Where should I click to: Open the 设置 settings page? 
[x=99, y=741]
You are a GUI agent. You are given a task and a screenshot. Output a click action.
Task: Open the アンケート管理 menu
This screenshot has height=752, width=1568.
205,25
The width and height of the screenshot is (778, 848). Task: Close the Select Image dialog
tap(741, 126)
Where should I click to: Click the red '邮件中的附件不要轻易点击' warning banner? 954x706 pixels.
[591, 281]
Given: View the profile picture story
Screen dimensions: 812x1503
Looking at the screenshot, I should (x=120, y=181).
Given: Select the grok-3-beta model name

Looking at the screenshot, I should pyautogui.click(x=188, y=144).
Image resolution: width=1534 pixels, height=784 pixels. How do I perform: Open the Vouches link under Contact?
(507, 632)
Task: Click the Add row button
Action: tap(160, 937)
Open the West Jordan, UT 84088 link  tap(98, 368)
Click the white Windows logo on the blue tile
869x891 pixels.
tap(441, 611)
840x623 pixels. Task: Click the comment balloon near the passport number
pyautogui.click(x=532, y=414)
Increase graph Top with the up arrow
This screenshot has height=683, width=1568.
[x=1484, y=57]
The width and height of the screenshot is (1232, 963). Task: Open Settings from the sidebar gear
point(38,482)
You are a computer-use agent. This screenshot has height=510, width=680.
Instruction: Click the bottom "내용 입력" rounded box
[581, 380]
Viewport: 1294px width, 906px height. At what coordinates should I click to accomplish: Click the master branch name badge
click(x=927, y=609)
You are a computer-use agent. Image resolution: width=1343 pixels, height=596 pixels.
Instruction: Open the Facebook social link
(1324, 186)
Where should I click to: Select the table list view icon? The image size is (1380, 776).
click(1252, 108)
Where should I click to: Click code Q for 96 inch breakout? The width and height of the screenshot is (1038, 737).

Instruction
Copy the lines above word for word.

Output for this exercise
Where should I click to: Open the 设置 settings page? 
[x=99, y=741]
You are a GUI agent. You are given a task and a screenshot. Output a click action.
Task: Open the アンケート管理 menu
This screenshot has height=752, width=1568.
205,25
The width and height of the screenshot is (778, 848). Task: Close the Select Image dialog
tap(741, 126)
Where should I click to: Click the red '邮件中的附件不要轻易点击' warning banner? 954x706 pixels.
[591, 281]
Given: View the profile picture story
Screen dimensions: 812x1503
Looking at the screenshot, I should (x=120, y=181).
Given: Select the grok-3-beta model name

Looking at the screenshot, I should pyautogui.click(x=188, y=144).
Image resolution: width=1534 pixels, height=784 pixels. How do I perform: Open the Vouches link under Contact?
(507, 632)
Task: Click the Add row button
Action: tap(160, 937)
Open the West Jordan, UT 84088 link  tap(98, 368)
Click the white Windows logo on the blue tile
869x891 pixels.
tap(441, 611)
840x623 pixels. Task: Click the comment balloon near the passport number
pyautogui.click(x=532, y=414)
Increase graph Top with the up arrow
This screenshot has height=683, width=1568.
[x=1484, y=57]
The width and height of the screenshot is (1232, 963). Task: Open Settings from the sidebar gear
point(38,482)
You are a computer-use agent. This screenshot has height=510, width=680.
Instruction: Click the bottom "내용 입력" rounded box
[581, 380]
Viewport: 1294px width, 906px height. At what coordinates should I click to accomplish: Click the master branch name badge
click(x=927, y=609)
You are a computer-use agent. Image resolution: width=1343 pixels, height=596 pixels.
Instruction: Open the Facebook social link
(1324, 186)
Where should I click to: Select the table list view icon? The image size is (1380, 776).
click(1252, 108)
Where should I click to: Click code Q for 96 inch breakout? The width and height of the screenshot is (1038, 737).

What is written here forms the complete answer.